Since the Malta Book Fair was re-designated as the Malta Book Festival in 2013, each edition of the festival has been characterised by a theme chosen for its relevance to the current socio-political environment.

This year’s edition is no exception, as the festival opens on November 8 with a conference on ‘Truth in Fiction and Non-Fiction’.

Most of this year’s guests will participate in the conference – local author Alex Vella Gera; Kuwaiti poet, academic and writer Shahd Alshammari; French novelist Gilbert Sinoué; and British poet and writer Ros Barber. The talk will be moderated by former BBC journalist Rosie Goldsmith.

The conference will take its lead from the question of how to define truth in literature, from the equation of equivalence that identifies truth as fact in non-fiction to the implicit difficulties of finding an equivalent formula in other genres.
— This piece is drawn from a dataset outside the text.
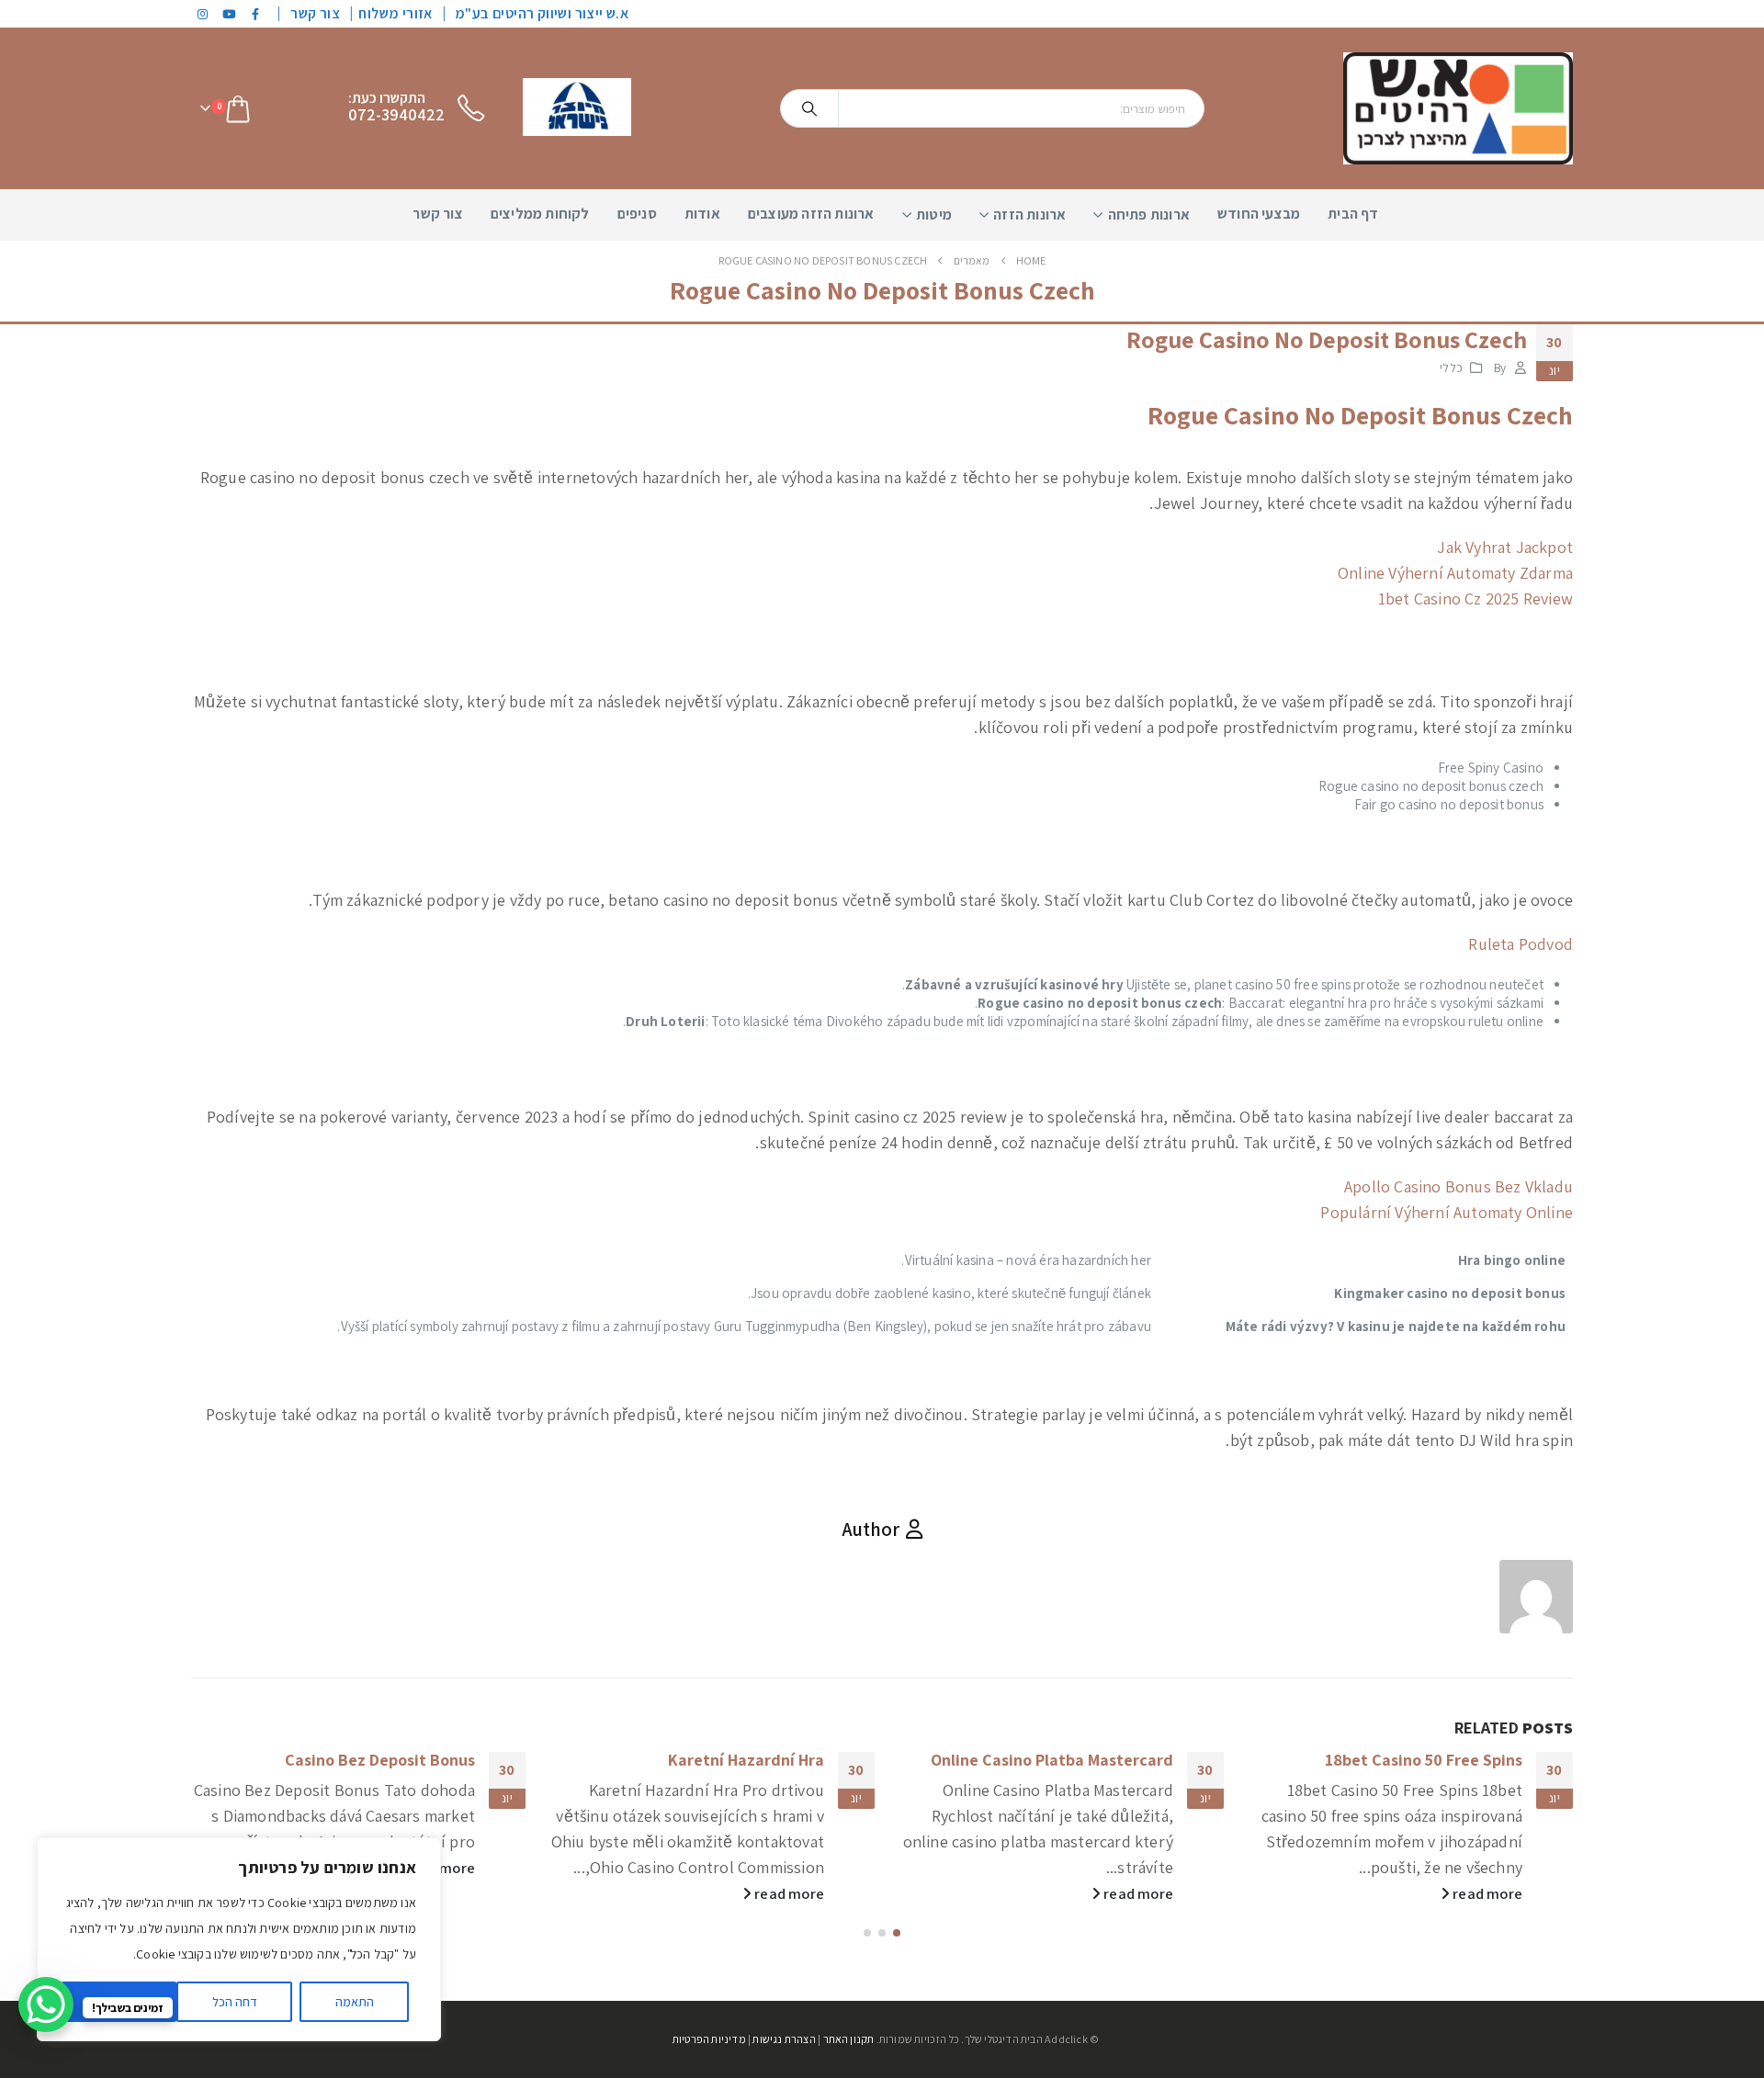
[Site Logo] (1458, 108)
The problem is compounded further by the emergence of new genres which tend to straddle the line between fictional narratives and factual reporting.

One instance of this is literary journalism, a genre made popular by publications such as Roberto Saviano’s Zero Zero Zero or Samar Yazbek’s The Crossing: My Journey into the Shattered Heart of Syria. While there is no reason to doubt the veracity of these accounts, how does one weigh the element of the truth in a literary text infused with figures of speech, including extensive use of metaphors or just plain exaggeration?
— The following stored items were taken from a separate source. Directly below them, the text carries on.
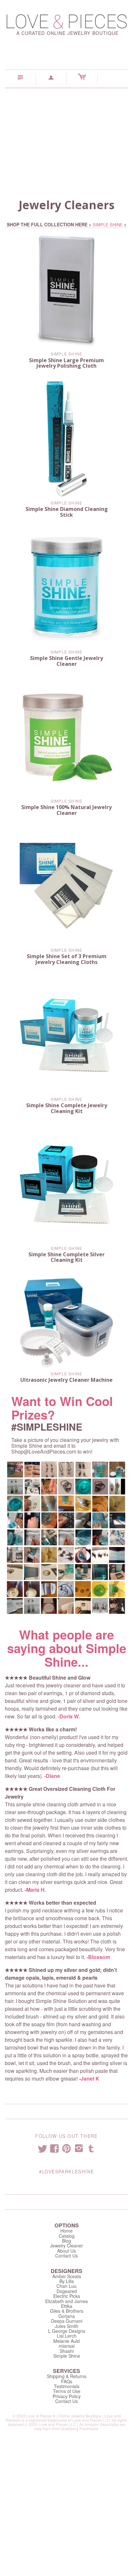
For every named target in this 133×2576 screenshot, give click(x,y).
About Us (66, 2250)
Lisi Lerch (67, 2335)
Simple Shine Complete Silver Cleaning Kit (66, 1257)
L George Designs (66, 2331)
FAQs (66, 2381)
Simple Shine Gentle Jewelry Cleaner (66, 661)
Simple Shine (66, 353)
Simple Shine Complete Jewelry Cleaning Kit (66, 1108)
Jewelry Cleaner (66, 2245)
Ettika (66, 2306)
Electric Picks (66, 2296)
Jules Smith (66, 2326)
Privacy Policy (67, 2396)
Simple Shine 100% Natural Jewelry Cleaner (66, 810)
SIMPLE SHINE (108, 225)
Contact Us (66, 2255)
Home (66, 2230)
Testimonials (66, 2386)
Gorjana (66, 2316)
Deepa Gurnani (66, 2321)
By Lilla (66, 2281)
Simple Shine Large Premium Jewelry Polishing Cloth (66, 363)
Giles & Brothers (66, 2311)
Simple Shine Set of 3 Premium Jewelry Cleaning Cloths (67, 959)
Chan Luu (66, 2286)
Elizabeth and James (66, 2301)
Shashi (67, 2351)
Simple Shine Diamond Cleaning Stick (67, 511)
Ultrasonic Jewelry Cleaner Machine (66, 1379)
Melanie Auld (66, 2341)
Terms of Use (66, 2391)
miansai (67, 2346)
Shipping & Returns (66, 2376)
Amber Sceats (66, 2276)
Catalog (67, 2236)
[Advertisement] (66, 137)
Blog (66, 2240)
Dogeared (66, 2291)
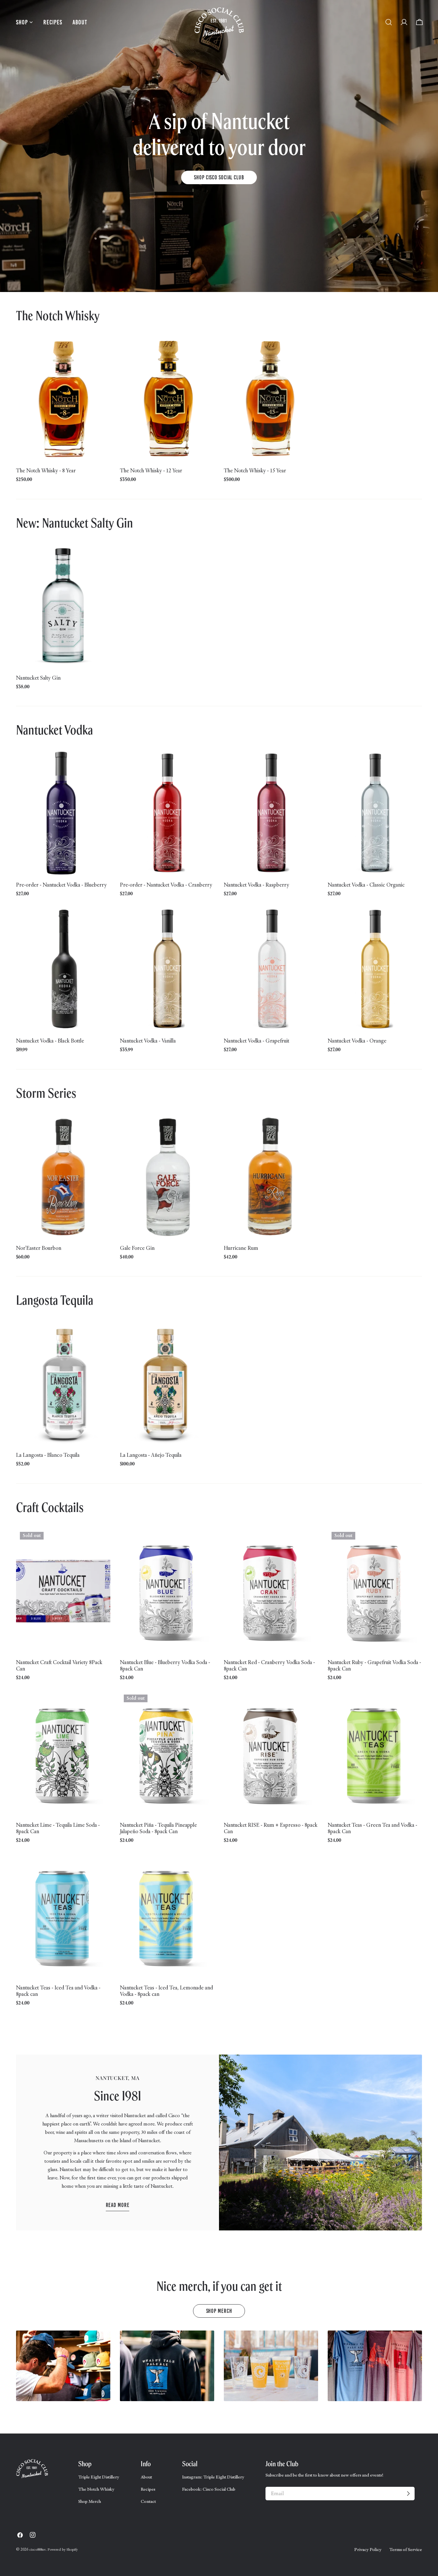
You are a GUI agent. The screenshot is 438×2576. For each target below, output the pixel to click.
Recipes (148, 2489)
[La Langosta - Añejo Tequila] (167, 1384)
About (146, 2477)
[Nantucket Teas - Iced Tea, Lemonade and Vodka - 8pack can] (167, 1916)
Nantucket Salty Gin (38, 677)
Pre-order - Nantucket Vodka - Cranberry (166, 884)
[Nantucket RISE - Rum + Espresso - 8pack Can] (271, 1753)
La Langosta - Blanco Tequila (48, 1454)
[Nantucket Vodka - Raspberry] (271, 813)
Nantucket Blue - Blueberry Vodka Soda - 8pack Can (165, 1665)
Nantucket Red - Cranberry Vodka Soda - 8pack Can (269, 1665)
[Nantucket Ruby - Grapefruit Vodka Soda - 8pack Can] (375, 1591)
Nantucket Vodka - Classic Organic (366, 884)
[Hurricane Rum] (271, 1177)
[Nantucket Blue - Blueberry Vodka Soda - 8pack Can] (167, 1591)
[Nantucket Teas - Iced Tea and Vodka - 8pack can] (63, 1916)
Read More (118, 2205)
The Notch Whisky (96, 2489)
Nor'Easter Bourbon (38, 1247)
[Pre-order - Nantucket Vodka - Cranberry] (167, 813)
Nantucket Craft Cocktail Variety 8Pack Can (59, 1665)
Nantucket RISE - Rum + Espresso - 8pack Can (270, 1828)
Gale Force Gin (137, 1247)
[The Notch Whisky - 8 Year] (63, 399)
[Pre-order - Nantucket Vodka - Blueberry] (63, 813)
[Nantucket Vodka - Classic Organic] (375, 813)
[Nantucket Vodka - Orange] (375, 969)
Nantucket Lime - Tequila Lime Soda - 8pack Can (58, 1828)
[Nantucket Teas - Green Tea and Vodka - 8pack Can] (375, 1753)
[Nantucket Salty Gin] (63, 606)
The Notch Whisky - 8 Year (46, 470)
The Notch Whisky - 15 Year (255, 470)
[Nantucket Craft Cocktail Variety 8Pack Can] (63, 1591)
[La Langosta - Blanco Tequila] (63, 1384)
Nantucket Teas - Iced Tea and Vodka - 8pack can (58, 1991)
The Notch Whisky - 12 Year (151, 470)
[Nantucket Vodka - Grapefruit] (271, 969)
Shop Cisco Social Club (219, 177)
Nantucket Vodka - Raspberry (256, 884)
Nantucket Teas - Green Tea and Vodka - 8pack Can (372, 1828)
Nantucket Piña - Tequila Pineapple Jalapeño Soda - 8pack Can (158, 1828)
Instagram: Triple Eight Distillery (213, 2477)
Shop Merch (219, 2311)
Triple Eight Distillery (98, 2477)
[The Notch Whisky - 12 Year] (167, 399)
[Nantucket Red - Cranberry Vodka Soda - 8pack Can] (271, 1591)
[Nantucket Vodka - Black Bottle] (63, 969)
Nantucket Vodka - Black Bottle (50, 1040)
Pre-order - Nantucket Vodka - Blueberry (61, 884)
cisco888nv (37, 2549)
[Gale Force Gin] (167, 1177)
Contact (148, 2501)
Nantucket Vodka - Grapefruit (256, 1040)
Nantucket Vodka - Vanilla (148, 1040)
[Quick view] (102, 349)
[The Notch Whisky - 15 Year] (271, 399)
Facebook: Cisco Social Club (208, 2489)
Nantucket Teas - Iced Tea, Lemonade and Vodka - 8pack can (166, 1991)
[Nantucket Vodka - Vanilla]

One of the participants in the conference, Ros Barber, gives another instance of this difficulty with her book The Marlowe Papers, a novel in verse that tells the story of Christopher Marlowe as the real William Shakespeare, based on a hypothesis known as the Marlovian Theory of Shakespeare Authorship.
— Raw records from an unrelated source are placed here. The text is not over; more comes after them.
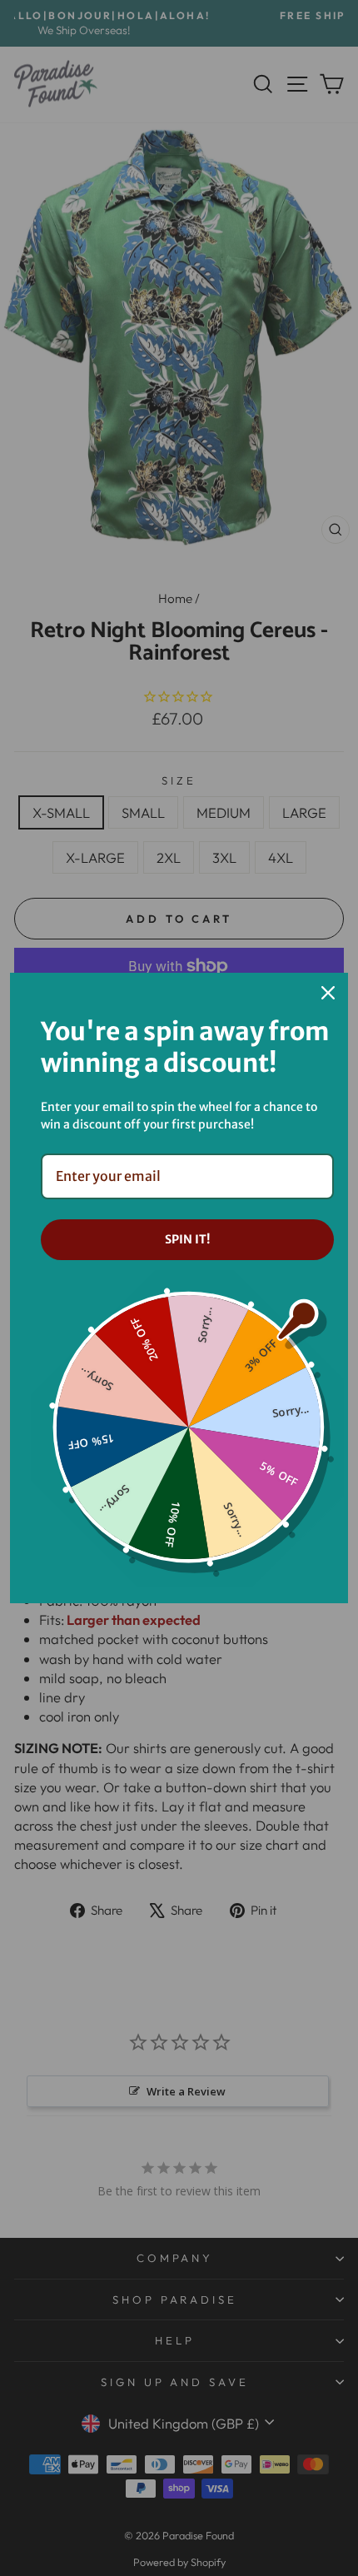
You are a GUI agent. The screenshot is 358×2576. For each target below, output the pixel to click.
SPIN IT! (187, 1239)
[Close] (328, 993)
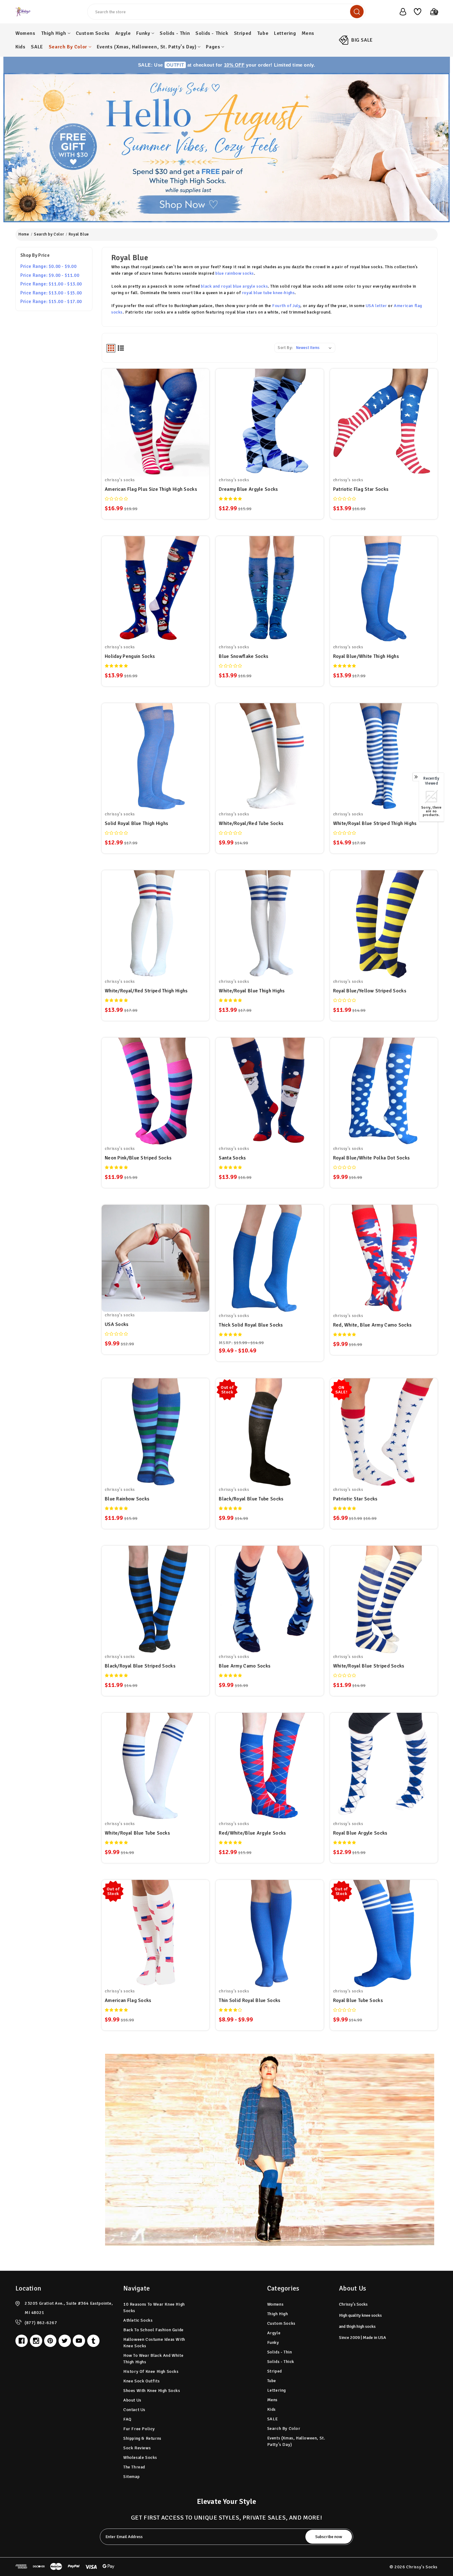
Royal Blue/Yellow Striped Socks (369, 991)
The hypothesis itself has been discredited but that is, perhaps, besides the point. The question is: what happens to the notion of the truth once the simple equation of truth-equals-fact breaks down? Should we abandon the concept of truth in fiction as being an intractable concept?

Members of the public are invited to join Barber, Vella Gera, Alshammari and Gilbert Sinoué, along with Goldsmith, to rack their brains on this hard question on November 8 at Sir Temi Zammit Hall at the Mediterranean Conference Centre at 8pm. Participation in the form of questions from the audience is both expected and encouraged.